◆ **EXERCISE BRIEF**: Render the lines of the data below as a numbered list, leaving out any blank lines. Begin at the line that contains "Verf Benodigdheden (94, 473)" and stop after the line that contains "Lightspeed [Powered by Lightspeed] (102, 527)".

[Item position entries]
· · · ·

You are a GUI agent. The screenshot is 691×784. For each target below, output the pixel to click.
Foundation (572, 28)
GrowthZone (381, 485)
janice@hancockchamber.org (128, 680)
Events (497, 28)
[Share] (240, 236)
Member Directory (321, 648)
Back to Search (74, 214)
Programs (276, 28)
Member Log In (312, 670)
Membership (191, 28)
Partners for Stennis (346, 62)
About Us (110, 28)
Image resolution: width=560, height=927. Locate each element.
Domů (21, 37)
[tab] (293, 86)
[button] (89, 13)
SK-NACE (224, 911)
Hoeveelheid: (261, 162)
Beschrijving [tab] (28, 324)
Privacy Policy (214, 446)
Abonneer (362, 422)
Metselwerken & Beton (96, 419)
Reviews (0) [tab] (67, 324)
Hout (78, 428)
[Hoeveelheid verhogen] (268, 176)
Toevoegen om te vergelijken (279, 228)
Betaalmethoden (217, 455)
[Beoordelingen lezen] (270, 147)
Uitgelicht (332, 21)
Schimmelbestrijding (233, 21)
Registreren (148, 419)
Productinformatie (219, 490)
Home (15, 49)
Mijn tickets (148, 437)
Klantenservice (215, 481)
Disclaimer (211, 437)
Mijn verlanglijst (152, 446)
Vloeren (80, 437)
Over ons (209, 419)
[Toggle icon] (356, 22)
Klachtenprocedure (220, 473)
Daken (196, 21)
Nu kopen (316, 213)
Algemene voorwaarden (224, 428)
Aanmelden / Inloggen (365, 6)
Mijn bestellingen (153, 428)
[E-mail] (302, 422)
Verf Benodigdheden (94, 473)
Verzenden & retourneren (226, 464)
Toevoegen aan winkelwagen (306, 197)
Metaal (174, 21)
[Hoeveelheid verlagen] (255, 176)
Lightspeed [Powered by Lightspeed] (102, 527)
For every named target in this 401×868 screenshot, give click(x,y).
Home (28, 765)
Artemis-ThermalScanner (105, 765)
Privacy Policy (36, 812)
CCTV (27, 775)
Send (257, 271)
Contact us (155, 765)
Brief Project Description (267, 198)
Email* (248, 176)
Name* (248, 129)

· · · ·

◆ **WRITTEN SOLUTION**:
1. Verf Benodigdheden (94, 473)
2. Verzenden & retourneren (226, 464)
3. Toevoegen aan winkelwagen (306, 197)
4. Metaal (174, 21)
5. [Hoeveelheid verlagen] (255, 176)
6. Lightspeed [Powered by Lightspeed] (102, 527)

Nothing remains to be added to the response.